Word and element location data
=======

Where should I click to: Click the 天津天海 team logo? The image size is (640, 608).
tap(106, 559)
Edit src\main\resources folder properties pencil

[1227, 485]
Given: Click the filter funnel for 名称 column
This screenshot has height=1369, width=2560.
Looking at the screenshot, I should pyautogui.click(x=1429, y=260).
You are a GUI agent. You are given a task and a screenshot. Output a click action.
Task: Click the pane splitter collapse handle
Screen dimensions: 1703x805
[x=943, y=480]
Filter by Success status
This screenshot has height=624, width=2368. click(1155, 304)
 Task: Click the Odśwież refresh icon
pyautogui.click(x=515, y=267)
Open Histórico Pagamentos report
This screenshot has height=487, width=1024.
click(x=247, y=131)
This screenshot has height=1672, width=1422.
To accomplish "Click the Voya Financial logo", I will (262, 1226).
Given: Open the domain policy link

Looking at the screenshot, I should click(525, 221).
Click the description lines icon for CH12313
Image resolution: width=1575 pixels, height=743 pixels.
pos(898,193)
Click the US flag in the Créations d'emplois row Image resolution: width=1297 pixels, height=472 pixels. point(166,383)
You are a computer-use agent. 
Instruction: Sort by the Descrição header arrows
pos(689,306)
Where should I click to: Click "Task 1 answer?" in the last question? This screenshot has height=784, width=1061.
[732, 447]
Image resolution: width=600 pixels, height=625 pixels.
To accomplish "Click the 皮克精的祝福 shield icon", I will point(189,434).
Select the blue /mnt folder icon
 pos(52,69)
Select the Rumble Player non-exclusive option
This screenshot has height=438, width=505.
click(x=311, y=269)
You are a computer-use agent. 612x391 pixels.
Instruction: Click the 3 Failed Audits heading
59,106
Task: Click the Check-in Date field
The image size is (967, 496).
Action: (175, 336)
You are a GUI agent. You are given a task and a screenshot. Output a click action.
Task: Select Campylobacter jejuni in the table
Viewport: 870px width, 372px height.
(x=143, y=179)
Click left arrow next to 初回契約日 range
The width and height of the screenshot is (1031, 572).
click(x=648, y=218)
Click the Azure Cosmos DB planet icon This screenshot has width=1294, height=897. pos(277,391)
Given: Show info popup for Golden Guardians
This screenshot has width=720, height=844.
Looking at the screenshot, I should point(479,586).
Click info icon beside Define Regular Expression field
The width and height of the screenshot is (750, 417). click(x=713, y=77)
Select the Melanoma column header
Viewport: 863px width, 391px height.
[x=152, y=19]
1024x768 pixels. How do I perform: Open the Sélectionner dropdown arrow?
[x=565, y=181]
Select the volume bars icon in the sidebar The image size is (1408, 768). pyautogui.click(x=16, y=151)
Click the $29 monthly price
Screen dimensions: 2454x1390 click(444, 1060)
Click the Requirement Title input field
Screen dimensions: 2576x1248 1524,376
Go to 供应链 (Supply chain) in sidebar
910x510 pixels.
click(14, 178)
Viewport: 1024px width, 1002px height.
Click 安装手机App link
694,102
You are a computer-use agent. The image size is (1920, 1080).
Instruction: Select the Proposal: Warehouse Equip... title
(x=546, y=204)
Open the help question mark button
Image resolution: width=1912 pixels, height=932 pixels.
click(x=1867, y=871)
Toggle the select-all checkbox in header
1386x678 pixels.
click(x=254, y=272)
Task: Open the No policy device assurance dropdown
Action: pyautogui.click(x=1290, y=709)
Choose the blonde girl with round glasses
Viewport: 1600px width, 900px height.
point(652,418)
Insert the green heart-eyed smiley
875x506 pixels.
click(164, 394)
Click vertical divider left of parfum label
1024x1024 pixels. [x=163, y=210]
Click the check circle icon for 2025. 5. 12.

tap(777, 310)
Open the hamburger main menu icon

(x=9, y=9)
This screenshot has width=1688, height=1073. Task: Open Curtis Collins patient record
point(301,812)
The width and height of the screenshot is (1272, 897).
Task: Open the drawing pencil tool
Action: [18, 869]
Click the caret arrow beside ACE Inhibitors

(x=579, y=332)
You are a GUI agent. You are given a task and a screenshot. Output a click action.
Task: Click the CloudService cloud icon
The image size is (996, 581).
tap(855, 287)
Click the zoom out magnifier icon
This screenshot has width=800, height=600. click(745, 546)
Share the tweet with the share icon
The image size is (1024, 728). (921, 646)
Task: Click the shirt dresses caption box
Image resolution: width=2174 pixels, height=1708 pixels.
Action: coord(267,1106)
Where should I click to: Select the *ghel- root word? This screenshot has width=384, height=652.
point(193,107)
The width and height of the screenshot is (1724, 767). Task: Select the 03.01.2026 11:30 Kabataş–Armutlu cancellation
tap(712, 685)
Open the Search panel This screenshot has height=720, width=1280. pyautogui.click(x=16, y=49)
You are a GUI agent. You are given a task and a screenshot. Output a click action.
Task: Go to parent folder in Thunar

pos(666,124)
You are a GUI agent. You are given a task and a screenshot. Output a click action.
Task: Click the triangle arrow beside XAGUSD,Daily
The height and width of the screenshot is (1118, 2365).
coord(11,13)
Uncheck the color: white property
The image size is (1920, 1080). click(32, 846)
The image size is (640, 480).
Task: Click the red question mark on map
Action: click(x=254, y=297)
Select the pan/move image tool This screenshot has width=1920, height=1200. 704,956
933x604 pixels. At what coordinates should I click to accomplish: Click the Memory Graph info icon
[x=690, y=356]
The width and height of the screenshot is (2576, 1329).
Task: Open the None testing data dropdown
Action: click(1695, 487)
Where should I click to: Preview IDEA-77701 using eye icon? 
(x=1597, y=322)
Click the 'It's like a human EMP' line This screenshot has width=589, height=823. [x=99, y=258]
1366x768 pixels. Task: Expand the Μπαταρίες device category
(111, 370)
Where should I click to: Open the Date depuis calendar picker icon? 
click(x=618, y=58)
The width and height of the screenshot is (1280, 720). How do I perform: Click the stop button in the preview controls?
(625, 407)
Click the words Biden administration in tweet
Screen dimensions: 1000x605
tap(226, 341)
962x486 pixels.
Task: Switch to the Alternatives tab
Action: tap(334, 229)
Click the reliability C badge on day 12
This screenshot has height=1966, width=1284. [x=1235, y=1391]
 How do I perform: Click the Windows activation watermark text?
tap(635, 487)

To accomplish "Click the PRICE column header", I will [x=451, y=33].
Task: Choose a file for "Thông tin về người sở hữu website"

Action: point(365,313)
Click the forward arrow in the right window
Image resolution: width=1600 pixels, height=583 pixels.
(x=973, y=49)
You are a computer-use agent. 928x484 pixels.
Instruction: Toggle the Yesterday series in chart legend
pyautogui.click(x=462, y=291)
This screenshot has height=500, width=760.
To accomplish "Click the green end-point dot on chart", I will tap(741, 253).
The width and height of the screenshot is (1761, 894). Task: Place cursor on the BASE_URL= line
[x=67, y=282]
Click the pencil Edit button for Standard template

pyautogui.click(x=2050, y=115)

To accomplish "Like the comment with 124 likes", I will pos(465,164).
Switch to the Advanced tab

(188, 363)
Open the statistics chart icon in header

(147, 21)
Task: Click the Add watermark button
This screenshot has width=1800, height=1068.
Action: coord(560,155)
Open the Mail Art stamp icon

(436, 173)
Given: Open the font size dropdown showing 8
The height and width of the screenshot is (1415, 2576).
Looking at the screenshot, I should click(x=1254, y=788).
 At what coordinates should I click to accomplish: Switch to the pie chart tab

=======

→ DIRECTIONS FOR THIS TASK: Return every line of the records above verbatim, keeping the original order and formatting.

→ WRITTEN SOLUTION:
Where should I click to: Click the 天津天海 team logo? The image size is (640, 608).
tap(106, 559)
Edit src\main\resources folder properties pencil

[1227, 485]
Given: Click the filter funnel for 名称 column
This screenshot has height=1369, width=2560.
Looking at the screenshot, I should pyautogui.click(x=1429, y=260).
You are a GUI agent. You are given a task and a screenshot. Output a click action.
Task: Click the pane splitter collapse handle
Screen dimensions: 1703x805
[x=943, y=480]
Filter by Success status
This screenshot has height=624, width=2368. click(1155, 304)
 Task: Click the Odśwież refresh icon
pyautogui.click(x=515, y=267)
Open Histórico Pagamentos report
This screenshot has height=487, width=1024.
click(x=247, y=131)
This screenshot has height=1672, width=1422.
To accomplish "Click the Voya Financial logo", I will (262, 1226).
Given: Open the domain policy link

Looking at the screenshot, I should click(525, 221).
Click the description lines icon for CH12313
Image resolution: width=1575 pixels, height=743 pixels.
pos(898,193)
Click the US flag in the Créations d'emplois row Image resolution: width=1297 pixels, height=472 pixels. point(166,383)
You are a computer-use agent. 
Instruction: Sort by the Descrição header arrows
pos(689,306)
Where should I click to: Click "Task 1 answer?" in the last question? This screenshot has height=784, width=1061.
[732, 447]
Image resolution: width=600 pixels, height=625 pixels.
To accomplish "Click the 皮克精的祝福 shield icon", I will point(189,434).
Select the blue /mnt folder icon
 pos(52,69)
Select the Rumble Player non-exclusive option
This screenshot has height=438, width=505.
click(x=311, y=269)
You are a computer-use agent. 612x391 pixels.
Instruction: Click the 3 Failed Audits heading
59,106
Task: Click the Check-in Date field
The image size is (967, 496).
Action: (175, 336)
You are a GUI agent. You are given a task and a screenshot. Output a click action.
Task: Select Campylobacter jejuni in the table
Viewport: 870px width, 372px height.
(x=143, y=179)
Click left arrow next to 初回契約日 range
The width and height of the screenshot is (1031, 572).
click(x=648, y=218)
Click the Azure Cosmos DB planet icon This screenshot has width=1294, height=897. pos(277,391)
Given: Show info popup for Golden Guardians
This screenshot has width=720, height=844.
Looking at the screenshot, I should point(479,586).
Click info icon beside Define Regular Expression field
The width and height of the screenshot is (750, 417). click(x=713, y=77)
Select the Melanoma column header
Viewport: 863px width, 391px height.
[x=152, y=19]
1024x768 pixels. How do I perform: Open the Sélectionner dropdown arrow?
[x=565, y=181]
Select the volume bars icon in the sidebar The image size is (1408, 768). pyautogui.click(x=16, y=151)
Click the $29 monthly price
Screen dimensions: 2454x1390 click(444, 1060)
Click the Requirement Title input field
Screen dimensions: 2576x1248 1524,376
Go to 供应链 (Supply chain) in sidebar
910x510 pixels.
click(14, 178)
Viewport: 1024px width, 1002px height.
Click 安装手机App link
694,102
You are a computer-use agent. The image size is (1920, 1080).
Instruction: Select the Proposal: Warehouse Equip... title
(x=546, y=204)
Open the help question mark button
Image resolution: width=1912 pixels, height=932 pixels.
click(x=1867, y=871)
Toggle the select-all checkbox in header
1386x678 pixels.
click(x=254, y=272)
Task: Open the No policy device assurance dropdown
Action: pyautogui.click(x=1290, y=709)
Choose the blonde girl with round glasses
Viewport: 1600px width, 900px height.
point(652,418)
Insert the green heart-eyed smiley
875x506 pixels.
click(164, 394)
Click vertical divider left of parfum label
1024x1024 pixels. [x=163, y=210]
Click the check circle icon for 2025. 5. 12.

tap(777, 310)
Open the hamburger main menu icon

(x=9, y=9)
This screenshot has width=1688, height=1073. Task: Open Curtis Collins patient record
point(301,812)
The width and height of the screenshot is (1272, 897).
Task: Open the drawing pencil tool
Action: [18, 869]
Click the caret arrow beside ACE Inhibitors

(x=579, y=332)
You are a GUI agent. You are given a task and a screenshot. Output a click action.
Task: Click the CloudService cloud icon
The image size is (996, 581).
tap(855, 287)
Click the zoom out magnifier icon
This screenshot has width=800, height=600. click(745, 546)
Share the tweet with the share icon
The image size is (1024, 728). (921, 646)
Task: Click the shirt dresses caption box
Image resolution: width=2174 pixels, height=1708 pixels.
Action: coord(267,1106)
Where should I click to: Select the *ghel- root word? This screenshot has width=384, height=652.
point(193,107)
The width and height of the screenshot is (1724, 767). Task: Select the 03.01.2026 11:30 Kabataş–Armutlu cancellation
tap(712, 685)
Open the Search panel This screenshot has height=720, width=1280. pyautogui.click(x=16, y=49)
You are a GUI agent. You are given a task and a screenshot. Output a click action.
Task: Go to parent folder in Thunar

pos(666,124)
You are a GUI agent. You are given a task and a screenshot. Output a click action.
Task: Click the triangle arrow beside XAGUSD,Daily
The height and width of the screenshot is (1118, 2365).
coord(11,13)
Uncheck the color: white property
The image size is (1920, 1080). click(32, 846)
The image size is (640, 480).
Task: Click the red question mark on map
Action: click(x=254, y=297)
Select the pan/move image tool This screenshot has width=1920, height=1200. 704,956
933x604 pixels. At what coordinates should I click to accomplish: Click the Memory Graph info icon
[x=690, y=356]
The width and height of the screenshot is (2576, 1329).
Task: Open the None testing data dropdown
Action: click(1695, 487)
Where should I click to: Preview IDEA-77701 using eye icon? 
(x=1597, y=322)
Click the 'It's like a human EMP' line This screenshot has width=589, height=823. [x=99, y=258]
1366x768 pixels. Task: Expand the Μπαταρίες device category
(111, 370)
Where should I click to: Open the Date depuis calendar picker icon? 
click(x=618, y=58)
The width and height of the screenshot is (1280, 720). How do I perform: Click the stop button in the preview controls?
(625, 407)
Click the words Biden administration in tweet
Screen dimensions: 1000x605
tap(226, 341)
962x486 pixels.
Task: Switch to the Alternatives tab
Action: tap(334, 229)
Click the reliability C badge on day 12
This screenshot has height=1966, width=1284. [x=1235, y=1391]
 How do I perform: Click the Windows activation watermark text?
tap(635, 487)

To accomplish "Click the PRICE column header", I will [x=451, y=33].
Task: Choose a file for "Thông tin về người sở hữu website"

Action: point(365,313)
Click the forward arrow in the right window
Image resolution: width=1600 pixels, height=583 pixels.
(x=973, y=49)
You are a computer-use agent. 928x484 pixels.
Instruction: Toggle the Yesterday series in chart legend
pyautogui.click(x=462, y=291)
This screenshot has height=500, width=760.
To accomplish "Click the green end-point dot on chart", I will tap(741, 253).
The width and height of the screenshot is (1761, 894). Task: Place cursor on the BASE_URL= line
[x=67, y=282]
Click the pencil Edit button for Standard template

pyautogui.click(x=2050, y=115)

To accomplish "Like the comment with 124 likes", I will pos(465,164).
Switch to the Advanced tab

(188, 363)
Open the statistics chart icon in header

(147, 21)
Task: Click the Add watermark button
This screenshot has width=1800, height=1068.
Action: coord(560,155)
Open the Mail Art stamp icon

(436, 173)
Given: Open the font size dropdown showing 8
The height and width of the screenshot is (1415, 2576).
Looking at the screenshot, I should click(x=1254, y=788).
 At what coordinates should I click to accomplish: Switch to the pie chart tab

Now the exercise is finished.